+++ TEXT FOR ANALYSIS

For some indoor plants, that suffices. For many more though, it’s not enough humidity.
The money tree is in the latter camp.
Humidity is moisture, and without enough moisture, the money tree begins to dry out.
You should now be aware of how detrimental this can be. If not, then reread the section about underwatering symptoms in the money tree.
It would take very dry conditions for the money plant to outright die of low humidity, but that doesn’t mean it couldn’t happen!
What to Do About It: Increase Humidity Over 50 Percent
So what level of humidity does the money tree require?
It needs humidity over 50 percent.
Normally, I’d suggest moving an indoor plant to your bathroom. However, the rules of feng shui dictate that it’s in poor taste to grow a money tree in the bathroom, as it won’t deliver good fortune.
In that case, you’re best with a humidifier to create more moisture.
The Problem: Pests
Now here’s a very serious plant killer: pest infestations.

++++++
+++ PROVIDED DATA

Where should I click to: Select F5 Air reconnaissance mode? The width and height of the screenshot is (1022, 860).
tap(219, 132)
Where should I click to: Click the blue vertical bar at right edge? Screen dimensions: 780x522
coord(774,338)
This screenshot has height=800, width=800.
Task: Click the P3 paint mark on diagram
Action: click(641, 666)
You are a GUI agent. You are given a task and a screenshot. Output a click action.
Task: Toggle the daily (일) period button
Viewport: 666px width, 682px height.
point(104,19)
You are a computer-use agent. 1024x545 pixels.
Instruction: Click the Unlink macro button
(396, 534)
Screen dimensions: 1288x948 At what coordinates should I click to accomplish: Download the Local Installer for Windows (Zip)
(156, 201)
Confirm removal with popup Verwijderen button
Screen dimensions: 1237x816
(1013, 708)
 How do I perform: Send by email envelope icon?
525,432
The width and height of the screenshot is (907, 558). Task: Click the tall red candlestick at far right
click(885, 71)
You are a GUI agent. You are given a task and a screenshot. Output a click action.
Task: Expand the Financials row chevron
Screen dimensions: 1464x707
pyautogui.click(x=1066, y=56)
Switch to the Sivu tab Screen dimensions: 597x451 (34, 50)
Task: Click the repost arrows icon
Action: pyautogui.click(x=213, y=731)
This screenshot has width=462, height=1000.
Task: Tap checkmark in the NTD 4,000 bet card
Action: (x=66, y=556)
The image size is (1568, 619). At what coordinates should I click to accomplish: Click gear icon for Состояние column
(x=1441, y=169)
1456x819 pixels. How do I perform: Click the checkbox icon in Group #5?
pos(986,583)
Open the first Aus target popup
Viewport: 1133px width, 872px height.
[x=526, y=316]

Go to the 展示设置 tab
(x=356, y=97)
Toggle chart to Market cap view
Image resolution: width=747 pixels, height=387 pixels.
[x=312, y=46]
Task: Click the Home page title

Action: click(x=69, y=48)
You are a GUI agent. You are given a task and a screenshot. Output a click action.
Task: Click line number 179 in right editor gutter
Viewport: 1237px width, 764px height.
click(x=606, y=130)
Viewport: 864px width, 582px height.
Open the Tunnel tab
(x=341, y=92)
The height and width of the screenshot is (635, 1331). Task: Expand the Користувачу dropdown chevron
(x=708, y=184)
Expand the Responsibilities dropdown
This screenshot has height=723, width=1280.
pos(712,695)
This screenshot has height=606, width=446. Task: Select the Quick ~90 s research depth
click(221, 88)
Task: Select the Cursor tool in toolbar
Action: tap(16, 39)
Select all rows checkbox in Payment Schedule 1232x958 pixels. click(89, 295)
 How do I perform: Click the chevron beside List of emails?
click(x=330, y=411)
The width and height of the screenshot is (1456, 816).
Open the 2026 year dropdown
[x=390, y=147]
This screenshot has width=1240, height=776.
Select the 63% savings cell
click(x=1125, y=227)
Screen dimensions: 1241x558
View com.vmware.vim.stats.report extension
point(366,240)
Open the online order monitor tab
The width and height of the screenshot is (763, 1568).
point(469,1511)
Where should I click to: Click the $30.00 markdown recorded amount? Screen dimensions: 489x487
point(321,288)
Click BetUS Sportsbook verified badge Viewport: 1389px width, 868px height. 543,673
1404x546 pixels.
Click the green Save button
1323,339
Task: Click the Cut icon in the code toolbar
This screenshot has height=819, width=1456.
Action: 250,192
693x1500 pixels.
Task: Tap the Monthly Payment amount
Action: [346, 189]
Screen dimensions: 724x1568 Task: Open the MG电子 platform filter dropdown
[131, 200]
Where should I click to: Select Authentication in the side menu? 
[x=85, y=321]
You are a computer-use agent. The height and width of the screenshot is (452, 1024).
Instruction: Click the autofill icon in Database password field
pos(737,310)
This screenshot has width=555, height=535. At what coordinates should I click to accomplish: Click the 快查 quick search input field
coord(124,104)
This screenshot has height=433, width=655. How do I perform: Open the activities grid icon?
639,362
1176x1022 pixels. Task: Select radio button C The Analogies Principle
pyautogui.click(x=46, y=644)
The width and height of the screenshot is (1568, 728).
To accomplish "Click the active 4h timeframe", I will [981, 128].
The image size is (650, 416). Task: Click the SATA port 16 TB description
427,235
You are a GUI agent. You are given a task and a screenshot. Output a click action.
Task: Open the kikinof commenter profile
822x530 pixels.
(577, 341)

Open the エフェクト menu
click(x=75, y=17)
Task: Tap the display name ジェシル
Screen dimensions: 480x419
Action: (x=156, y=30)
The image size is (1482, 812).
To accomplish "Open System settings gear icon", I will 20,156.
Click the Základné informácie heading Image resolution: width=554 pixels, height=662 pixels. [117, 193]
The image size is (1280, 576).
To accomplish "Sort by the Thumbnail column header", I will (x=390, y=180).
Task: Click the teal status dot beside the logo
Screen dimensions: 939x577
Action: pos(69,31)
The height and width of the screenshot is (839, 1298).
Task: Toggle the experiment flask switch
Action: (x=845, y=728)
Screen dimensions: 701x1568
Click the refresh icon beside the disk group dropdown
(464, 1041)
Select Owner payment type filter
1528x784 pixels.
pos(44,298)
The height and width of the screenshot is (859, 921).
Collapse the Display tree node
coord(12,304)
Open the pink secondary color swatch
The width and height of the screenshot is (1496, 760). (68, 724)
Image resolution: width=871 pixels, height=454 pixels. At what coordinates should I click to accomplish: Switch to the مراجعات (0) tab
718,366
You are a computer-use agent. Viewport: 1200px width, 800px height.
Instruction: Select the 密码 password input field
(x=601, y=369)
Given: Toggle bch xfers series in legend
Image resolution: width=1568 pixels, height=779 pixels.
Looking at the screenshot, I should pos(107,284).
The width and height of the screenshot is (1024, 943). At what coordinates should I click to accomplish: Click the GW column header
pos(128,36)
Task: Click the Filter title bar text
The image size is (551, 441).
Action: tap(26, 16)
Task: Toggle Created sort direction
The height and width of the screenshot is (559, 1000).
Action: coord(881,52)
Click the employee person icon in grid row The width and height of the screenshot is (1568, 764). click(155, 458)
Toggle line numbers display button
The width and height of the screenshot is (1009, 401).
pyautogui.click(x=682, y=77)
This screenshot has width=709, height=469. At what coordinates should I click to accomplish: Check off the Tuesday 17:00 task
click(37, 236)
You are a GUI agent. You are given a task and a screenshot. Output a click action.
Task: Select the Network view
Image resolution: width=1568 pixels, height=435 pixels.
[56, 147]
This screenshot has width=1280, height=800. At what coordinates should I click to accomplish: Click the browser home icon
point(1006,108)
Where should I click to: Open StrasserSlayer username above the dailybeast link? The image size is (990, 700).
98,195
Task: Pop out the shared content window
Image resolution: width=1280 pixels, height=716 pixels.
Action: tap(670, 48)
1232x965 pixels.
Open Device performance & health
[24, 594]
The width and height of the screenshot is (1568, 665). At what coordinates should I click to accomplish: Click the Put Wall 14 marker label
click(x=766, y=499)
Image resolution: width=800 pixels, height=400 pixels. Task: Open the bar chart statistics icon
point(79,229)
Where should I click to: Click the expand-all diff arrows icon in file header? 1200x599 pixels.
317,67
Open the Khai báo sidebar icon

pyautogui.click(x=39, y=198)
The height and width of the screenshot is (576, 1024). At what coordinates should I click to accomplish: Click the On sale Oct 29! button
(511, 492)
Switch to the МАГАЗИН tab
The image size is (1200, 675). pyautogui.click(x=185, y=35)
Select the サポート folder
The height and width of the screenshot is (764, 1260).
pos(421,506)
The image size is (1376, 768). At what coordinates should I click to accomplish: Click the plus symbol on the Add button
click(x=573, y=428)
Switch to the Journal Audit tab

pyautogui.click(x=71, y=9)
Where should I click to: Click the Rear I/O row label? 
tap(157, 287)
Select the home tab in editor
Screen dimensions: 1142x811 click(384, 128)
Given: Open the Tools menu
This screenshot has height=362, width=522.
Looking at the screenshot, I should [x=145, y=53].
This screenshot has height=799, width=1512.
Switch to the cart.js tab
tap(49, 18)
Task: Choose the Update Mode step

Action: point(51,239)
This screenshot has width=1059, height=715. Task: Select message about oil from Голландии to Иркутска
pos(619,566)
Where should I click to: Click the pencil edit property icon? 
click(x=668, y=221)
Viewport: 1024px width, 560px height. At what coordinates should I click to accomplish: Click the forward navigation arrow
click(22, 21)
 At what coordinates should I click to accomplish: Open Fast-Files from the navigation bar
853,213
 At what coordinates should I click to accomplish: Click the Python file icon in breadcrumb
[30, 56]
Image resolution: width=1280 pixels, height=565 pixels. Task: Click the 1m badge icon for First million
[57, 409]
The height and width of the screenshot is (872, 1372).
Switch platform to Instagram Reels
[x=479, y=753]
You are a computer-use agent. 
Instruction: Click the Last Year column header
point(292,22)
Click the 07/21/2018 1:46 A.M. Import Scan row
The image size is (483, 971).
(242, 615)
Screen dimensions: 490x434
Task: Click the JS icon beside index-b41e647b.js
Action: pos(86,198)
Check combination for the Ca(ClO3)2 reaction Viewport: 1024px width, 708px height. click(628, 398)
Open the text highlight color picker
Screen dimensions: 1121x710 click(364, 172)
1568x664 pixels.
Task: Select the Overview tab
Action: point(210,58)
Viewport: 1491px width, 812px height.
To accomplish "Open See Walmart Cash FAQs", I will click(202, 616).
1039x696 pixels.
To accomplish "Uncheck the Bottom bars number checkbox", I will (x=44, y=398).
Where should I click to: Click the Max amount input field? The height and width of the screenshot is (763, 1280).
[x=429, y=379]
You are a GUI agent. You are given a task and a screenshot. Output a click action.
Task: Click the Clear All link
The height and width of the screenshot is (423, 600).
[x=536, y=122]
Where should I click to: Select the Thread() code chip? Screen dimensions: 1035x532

++++++

▶ [EXERCISE 1] Reproduce word for word the part of the passage on money tree care above, starting at "For some indoor" and ending at "deliver good fortune.".
▶ [EXERCISE 2]
Answer these questions from the passage on money tree care above:
(a) What level of humidity does the money tree need?
(b) According to the rules of feng shui, why is growing a money tree in the bathroom in poor taste?
(c) What does the passage call a very serious plant killer?

▶ [SOLUTION 1]
For some indoor plants, that suffices. For many more though, it’s not enough humidity.
The money tree is in the latter camp.
Humidity is moisture, and without enough moisture, the money tree begins to dry out.
You should now be aware of how detrimental this can be. If not, then reread the section about underwatering symptoms in the money tree.
It would take very dry conditions for the money plant to outright die of low humidity, but that doesn’t mean it couldn’t happen!
What to Do About It: Increase Humidity Over 50 Percent
So what level of humidity does the money tree require?
It needs humidity over 50 percent.
Normally, I’d suggest moving an indoor plant to your bathroom. However, the rules of feng shui dictate that it’s in poor taste to grow a money tree in the bathroom, as it won’t deliver good fortune.

▶ [SOLUTION 2]
(a) Humidity over 50 percent.
(b) It won't deliver good fortune.
(c) Pest infestations.